So the US economy is in big trouble, but because of quantitative easing they are able to print their own money to buy their own debt. Example: the US treasury needs money so they offer some bond at x%. No foreign investors want to buy the bond so the federal reserve prints loads of money and buys it themselves. In effect this mean the US is able to borrow money from itself and can never go bankrupt. However this sort of nonsense makes imports very expensive, dilutes the value of people's savings, and really does put the county at risk of hyperinflation (e.g. if China decides to dump all their dollars because they can see its value is being inflated away, this will cause a huge surge in the dollar supply which will drastically push up prices due to more money competing for the same items). Hyperinflation is what happened in Zimbabwe -- a loaf of bread costing one billion dollars.

The ECB can do something similar. Let's say for example Ireland decides to default on the money the ECB have lent us. The ECB can simply print more money. There is no need to freeze people's bank accounts and take their money because they can print it out of thin air. (You can only do this with 'fiat money'; if we were a prudent continent we would have backed the euro with gold to ensure it is a stable currency (i.e. its supply is limited) and has genuine value).

I'm rambling, but in a nutshell I am trying to say the ECB can print money to get itself out of any problem, so they don't need to freeze out bank accounts and take our money. They can just print more of it. The risk of all this is hyperinflation but a lot of economists don't think it is likely to happen.

Ireland can't do this by the way -- we aren't supposed to print euros -- so in theory our government could freeze our bank accounts. 

Note I am not an economist, I just love economics!


----------



## Duke of Marmalade (21 Apr 2011)

Of course inflation (or currency depreciation) reduces the real value of debts. This is simply a transfer of resources from the lenders to the borrowers. Governments tend to be borrowers and so might be tempted by a bit of inflation. But when it comes to the ECB what incentive does it have to transfer resources from lenders to borrowers? Why should it transfer wealth from fiscally prudent northern Europeans to profligate PIIGS?

■ Work to do ■
• A. List every country named in the forum discussion about central banks printing money, in the order each first appears.
• B. From the forum discussion about central banks printing money, repeat the part that opens with the words containing "Of course inflation" and closes with "to profligate PIIGS?".

Part of a data file
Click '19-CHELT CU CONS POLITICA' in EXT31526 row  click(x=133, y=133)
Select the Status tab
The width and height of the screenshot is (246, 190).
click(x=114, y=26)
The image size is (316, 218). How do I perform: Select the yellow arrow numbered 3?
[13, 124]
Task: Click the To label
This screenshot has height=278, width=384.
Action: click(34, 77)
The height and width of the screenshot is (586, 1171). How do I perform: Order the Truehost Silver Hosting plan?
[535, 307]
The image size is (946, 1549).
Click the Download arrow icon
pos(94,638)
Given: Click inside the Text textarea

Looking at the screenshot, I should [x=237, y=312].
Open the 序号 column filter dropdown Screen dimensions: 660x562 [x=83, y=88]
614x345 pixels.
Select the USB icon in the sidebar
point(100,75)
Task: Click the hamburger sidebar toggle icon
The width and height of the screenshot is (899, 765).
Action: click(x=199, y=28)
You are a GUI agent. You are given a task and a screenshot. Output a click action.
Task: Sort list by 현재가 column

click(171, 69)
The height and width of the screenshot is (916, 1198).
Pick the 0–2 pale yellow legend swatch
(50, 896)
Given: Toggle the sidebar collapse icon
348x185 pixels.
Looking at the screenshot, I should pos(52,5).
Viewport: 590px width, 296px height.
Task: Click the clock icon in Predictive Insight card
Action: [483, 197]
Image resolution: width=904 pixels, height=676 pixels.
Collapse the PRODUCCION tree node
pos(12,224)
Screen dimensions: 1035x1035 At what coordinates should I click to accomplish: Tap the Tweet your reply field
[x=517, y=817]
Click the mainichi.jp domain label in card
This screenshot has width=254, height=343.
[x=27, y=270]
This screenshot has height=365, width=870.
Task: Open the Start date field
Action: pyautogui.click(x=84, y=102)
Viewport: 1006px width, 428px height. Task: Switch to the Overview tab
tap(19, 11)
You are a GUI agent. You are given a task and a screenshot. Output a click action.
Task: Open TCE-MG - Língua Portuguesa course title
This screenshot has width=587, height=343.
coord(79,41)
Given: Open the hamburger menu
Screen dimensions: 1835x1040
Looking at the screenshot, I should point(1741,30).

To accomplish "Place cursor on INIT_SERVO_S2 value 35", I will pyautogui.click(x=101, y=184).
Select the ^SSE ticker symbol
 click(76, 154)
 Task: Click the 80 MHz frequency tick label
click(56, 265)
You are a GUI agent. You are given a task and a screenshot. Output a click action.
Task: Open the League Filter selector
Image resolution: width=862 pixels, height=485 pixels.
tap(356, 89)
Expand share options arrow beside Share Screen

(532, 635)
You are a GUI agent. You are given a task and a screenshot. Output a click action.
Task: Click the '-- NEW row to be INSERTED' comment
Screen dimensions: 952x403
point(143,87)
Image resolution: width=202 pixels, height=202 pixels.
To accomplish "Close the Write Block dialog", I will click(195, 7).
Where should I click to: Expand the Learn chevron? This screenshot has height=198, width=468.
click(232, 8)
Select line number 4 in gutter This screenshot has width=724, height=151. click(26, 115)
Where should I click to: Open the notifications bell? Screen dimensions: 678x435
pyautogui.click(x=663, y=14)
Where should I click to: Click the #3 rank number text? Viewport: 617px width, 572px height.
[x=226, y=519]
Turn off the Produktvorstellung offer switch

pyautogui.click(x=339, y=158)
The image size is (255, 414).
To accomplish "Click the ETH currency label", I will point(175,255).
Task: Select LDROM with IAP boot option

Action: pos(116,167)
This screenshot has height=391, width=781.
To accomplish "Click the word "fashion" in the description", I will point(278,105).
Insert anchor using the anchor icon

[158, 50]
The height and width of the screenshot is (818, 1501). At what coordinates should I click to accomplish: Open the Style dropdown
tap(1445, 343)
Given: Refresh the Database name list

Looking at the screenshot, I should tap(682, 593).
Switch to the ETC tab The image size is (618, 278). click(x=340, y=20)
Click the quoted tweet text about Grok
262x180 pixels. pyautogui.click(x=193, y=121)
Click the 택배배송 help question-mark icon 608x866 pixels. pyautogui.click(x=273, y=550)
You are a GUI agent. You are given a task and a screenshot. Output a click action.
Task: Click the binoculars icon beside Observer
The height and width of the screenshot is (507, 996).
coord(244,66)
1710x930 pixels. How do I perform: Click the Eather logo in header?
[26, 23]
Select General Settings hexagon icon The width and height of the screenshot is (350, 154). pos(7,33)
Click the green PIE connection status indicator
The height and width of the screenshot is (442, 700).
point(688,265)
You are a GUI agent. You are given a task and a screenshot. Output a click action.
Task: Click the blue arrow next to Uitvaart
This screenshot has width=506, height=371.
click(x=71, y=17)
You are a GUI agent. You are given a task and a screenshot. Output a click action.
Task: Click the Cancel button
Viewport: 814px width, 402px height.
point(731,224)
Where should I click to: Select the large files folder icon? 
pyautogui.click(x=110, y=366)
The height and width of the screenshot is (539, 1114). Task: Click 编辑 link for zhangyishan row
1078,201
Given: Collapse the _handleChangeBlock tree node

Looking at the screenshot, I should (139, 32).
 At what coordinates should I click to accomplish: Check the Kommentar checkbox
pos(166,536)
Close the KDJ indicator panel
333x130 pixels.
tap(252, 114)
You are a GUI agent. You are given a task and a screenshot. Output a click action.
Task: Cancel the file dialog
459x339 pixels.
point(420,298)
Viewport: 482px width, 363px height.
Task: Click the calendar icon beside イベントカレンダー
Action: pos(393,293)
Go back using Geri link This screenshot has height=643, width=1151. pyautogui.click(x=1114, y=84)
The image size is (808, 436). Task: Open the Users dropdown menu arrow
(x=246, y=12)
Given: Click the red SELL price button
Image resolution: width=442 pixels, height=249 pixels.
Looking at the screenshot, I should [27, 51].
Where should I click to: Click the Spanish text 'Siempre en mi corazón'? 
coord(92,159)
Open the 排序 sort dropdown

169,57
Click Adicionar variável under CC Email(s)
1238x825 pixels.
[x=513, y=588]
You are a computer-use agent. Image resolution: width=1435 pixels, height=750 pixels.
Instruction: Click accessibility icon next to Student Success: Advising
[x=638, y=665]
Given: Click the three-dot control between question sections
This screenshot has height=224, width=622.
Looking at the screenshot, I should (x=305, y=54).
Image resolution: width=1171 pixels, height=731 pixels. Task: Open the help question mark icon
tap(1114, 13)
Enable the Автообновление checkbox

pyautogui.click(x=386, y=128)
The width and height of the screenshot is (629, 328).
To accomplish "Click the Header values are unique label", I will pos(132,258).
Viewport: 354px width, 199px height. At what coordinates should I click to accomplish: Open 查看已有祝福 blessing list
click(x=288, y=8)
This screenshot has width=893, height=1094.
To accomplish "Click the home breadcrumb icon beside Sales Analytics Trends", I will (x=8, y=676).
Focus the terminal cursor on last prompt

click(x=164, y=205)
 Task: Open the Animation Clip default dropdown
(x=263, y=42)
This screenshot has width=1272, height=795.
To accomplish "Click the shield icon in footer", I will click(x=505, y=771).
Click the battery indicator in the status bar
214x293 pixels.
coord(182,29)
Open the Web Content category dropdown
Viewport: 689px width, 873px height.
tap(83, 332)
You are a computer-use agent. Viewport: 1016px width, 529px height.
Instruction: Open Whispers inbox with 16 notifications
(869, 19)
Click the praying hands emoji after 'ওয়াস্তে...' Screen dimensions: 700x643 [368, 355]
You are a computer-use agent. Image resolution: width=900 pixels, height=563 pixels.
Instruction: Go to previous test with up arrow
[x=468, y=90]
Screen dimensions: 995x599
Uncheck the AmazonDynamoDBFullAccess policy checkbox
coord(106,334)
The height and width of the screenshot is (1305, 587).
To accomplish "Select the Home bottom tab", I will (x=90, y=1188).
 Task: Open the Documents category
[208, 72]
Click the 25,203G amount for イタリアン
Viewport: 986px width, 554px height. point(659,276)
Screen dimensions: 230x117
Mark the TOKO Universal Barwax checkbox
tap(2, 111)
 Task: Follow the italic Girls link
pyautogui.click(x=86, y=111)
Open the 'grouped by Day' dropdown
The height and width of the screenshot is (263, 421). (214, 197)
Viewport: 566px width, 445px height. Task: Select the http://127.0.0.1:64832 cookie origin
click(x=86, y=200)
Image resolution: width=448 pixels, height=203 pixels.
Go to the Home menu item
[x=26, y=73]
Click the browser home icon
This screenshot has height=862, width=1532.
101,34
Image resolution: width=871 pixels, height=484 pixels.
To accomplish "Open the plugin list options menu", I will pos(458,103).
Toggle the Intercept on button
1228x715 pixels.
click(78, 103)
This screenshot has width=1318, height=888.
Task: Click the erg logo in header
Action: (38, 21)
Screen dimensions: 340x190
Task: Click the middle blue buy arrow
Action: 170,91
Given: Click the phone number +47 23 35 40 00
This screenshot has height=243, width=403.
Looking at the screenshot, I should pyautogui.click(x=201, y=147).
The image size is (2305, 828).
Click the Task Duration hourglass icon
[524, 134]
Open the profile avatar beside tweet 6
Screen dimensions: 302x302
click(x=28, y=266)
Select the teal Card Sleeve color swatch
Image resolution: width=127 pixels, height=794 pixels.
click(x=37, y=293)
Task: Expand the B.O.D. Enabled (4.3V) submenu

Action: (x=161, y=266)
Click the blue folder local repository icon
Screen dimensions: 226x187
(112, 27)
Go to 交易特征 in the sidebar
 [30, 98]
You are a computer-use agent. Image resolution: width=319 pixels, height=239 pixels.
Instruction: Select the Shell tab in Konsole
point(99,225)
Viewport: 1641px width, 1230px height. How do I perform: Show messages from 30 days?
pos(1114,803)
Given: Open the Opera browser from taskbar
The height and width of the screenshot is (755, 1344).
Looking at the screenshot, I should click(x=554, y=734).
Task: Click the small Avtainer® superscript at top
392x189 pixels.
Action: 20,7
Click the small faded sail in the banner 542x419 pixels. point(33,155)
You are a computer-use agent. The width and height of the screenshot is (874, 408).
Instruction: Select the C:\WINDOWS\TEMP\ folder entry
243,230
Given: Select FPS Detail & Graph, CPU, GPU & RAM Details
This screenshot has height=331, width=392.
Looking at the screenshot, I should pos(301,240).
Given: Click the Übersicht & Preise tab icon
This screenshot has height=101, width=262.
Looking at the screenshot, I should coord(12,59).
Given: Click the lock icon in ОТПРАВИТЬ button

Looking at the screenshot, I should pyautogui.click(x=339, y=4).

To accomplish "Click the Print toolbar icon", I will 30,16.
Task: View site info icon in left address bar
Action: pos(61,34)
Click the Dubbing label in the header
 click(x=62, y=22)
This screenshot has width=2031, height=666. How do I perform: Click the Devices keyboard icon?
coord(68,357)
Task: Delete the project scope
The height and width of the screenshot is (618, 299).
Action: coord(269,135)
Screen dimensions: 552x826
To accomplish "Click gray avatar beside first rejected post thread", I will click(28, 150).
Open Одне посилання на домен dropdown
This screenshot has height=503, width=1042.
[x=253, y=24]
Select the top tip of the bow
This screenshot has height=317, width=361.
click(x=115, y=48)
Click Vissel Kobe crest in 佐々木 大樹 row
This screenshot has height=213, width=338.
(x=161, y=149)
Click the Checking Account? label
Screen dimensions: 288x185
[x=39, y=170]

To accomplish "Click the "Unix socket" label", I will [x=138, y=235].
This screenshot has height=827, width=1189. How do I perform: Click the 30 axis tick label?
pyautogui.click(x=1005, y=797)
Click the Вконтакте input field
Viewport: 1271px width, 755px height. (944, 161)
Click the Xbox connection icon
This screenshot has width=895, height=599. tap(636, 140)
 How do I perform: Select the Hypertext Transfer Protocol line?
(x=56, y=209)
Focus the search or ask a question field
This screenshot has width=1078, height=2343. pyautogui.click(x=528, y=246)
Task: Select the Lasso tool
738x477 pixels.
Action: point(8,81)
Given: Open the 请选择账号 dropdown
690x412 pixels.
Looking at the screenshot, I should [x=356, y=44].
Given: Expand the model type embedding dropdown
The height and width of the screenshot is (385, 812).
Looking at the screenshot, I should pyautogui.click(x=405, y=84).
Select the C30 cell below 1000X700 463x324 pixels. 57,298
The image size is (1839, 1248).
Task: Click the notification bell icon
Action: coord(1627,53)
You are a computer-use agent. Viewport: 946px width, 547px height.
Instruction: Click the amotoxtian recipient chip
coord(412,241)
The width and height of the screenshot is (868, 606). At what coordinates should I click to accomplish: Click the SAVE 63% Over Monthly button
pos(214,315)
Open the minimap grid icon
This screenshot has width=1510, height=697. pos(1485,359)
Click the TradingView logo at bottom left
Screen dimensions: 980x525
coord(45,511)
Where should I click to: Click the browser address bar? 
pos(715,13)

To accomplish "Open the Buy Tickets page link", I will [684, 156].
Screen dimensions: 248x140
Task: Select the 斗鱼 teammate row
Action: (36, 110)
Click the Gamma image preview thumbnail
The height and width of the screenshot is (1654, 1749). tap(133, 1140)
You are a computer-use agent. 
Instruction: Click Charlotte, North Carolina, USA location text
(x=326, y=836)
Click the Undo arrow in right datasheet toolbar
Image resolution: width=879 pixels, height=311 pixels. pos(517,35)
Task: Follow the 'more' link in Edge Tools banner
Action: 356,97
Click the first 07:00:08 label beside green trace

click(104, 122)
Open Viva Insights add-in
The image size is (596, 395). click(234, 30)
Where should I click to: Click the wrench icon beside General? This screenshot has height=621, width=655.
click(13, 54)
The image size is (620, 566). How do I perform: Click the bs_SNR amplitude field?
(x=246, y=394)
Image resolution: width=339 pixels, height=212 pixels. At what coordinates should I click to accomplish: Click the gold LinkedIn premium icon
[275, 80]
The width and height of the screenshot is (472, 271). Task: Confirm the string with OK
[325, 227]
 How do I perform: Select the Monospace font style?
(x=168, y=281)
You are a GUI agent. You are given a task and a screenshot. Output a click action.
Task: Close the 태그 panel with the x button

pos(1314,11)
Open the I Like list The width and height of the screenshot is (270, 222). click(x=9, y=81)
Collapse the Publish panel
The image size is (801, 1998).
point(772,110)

■ Solved problems ■
• A. The US, China, Zimbabwe, Ireland

• B.
Of course inflation (or currency depreciation) reduces the real value of debts. This is simply a transfer of resources from the lenders to the borrowers. Governments tend to be borrowers and so might be tempted by a bit of inflation. But when it comes to the ECB what incentive does it have to transfer resources from lenders to borrowers? Why should it transfer wealth from fiscally prudent northern Europeans to profligate PIIGS?